As he positioned himself atop her, already unbuttoning her vest, Elizabeth reached up to gently finger the round, bruise-like scars on his chest, the result of bullets shot long ago, in a different life. He caught her mouth with his as she kicked off her boots and slipped out of the rest of her clothing. Soon they were both undressed completely, and, as Jack marvelled at her smooth, unmarred skin, tanned from the Caribbean sun, she wanted nothing more than to explore his body, find every scar and imperfection, memorize him.

He did not take his rings off, and the alternate hot and cold of his fingers on her body – on her breasts, her stomach, her thighs, places she had never been touched – thrilled her. His mouth was on her neck, between her breasts, his breath on her ear; her back arched and she tilted her head back, succumbing to his ministrations. Fingernails dug into his shoulder blades as she wrapped one leg around him. The next thing she knew, she felt him against her, and a breathy "Jack" escaped against her will. Suddenly, with a sharp twinge of pain immediately swallowed in immeasurable pleasure, the emptiness that she had felt so keenly was gone and Jack marvelled at the fact that he no longer had to imagine.

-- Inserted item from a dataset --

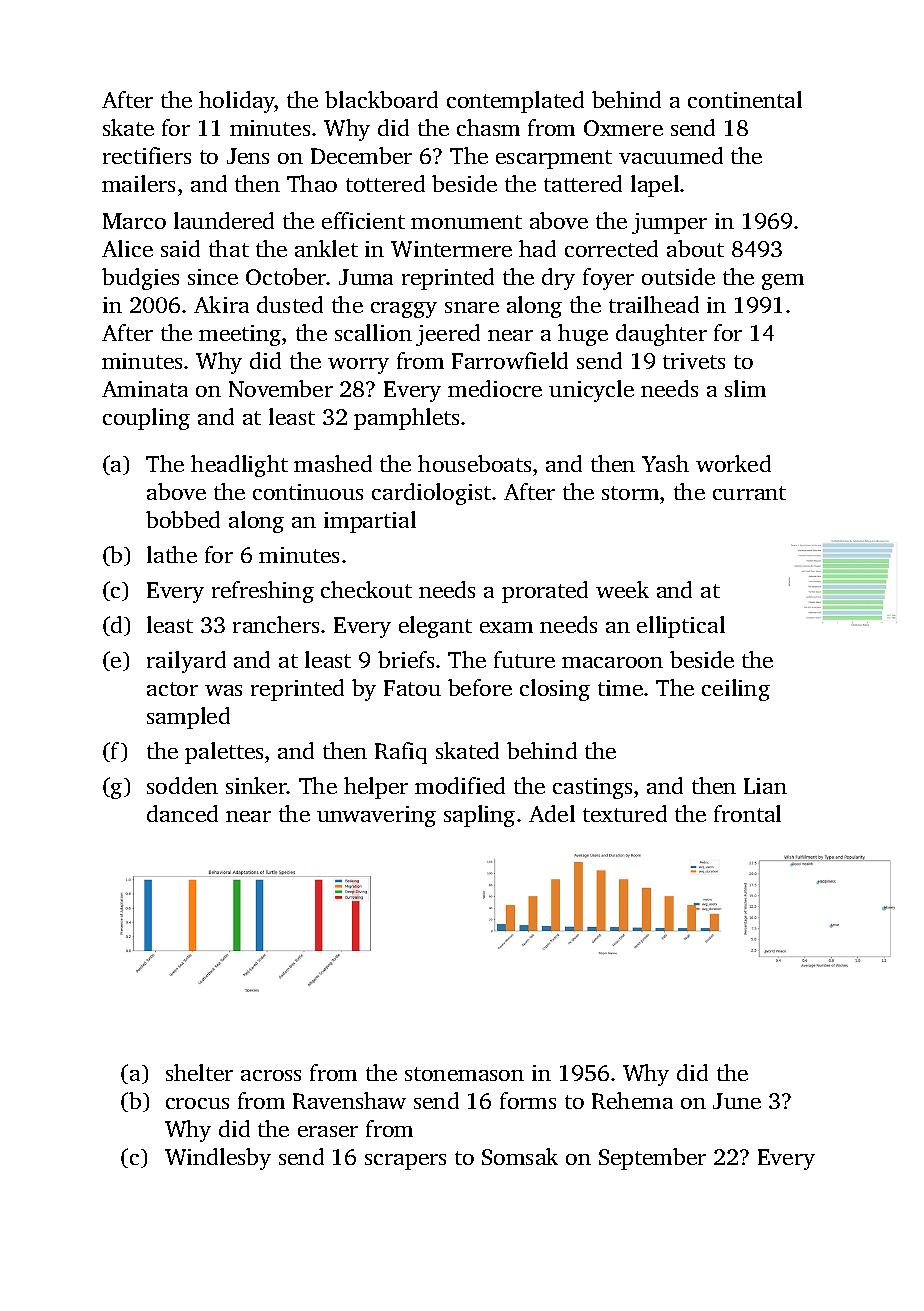 The image size is (924, 1311). What do you see at coordinates (448, 335) in the document?
I see `jeered` at bounding box center [448, 335].
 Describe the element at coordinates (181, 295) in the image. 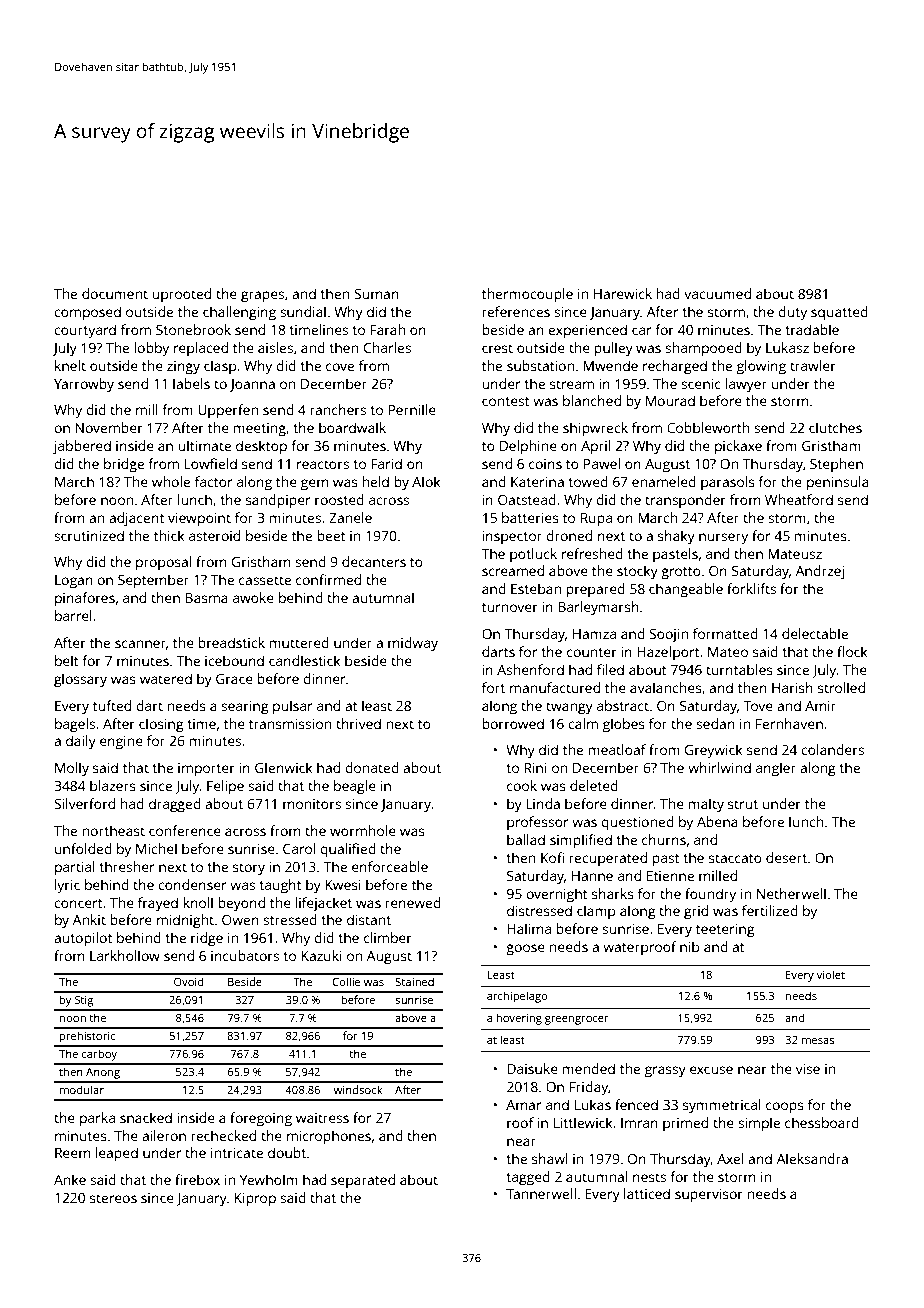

Both her legs were around him now, and she leaned forward as their lips met. Just as quickly, she’d pulled away, begun bathing his chest and neck with her tongue, biting gently, hesitantly, rocking back and forth, caught in the rhythm of their motion and the sea. He lifted her face gently back up to meet his; she caught his eyes and knew that she’d made the right decision, there would be no more doubt or lying or hiding, no more denial and confusion. She was his now, irreversibly, no matter what happened she would be his, and he knew it. He knew the compass would stop swinging wildly now; he knew what he wanted – had always known, but now he knew.

The explosion came – the inevitable result of a build-up of energy over an extended period of time. They lay pressed together, Elizabeth tracing the lines of Jack's scars, idly counting the braids in his hair, as Jack traced circles on the small of Elizabeth’s back. Neither was afraid any longer – the threat of the kraken and the debt to the devil of the sea were just two more obstacles to overcome.

Jack moved down to wrap both his arms around her. "Knew you’d come over to my side. Didn’t think you’d be so quick about it, though."

"Well, you know me. I'm not one to sit and wait." She paused. "I must say, I'm glad."

"Just one more question." Jack took on a serious tone. "Am I invited to your wedding, then?"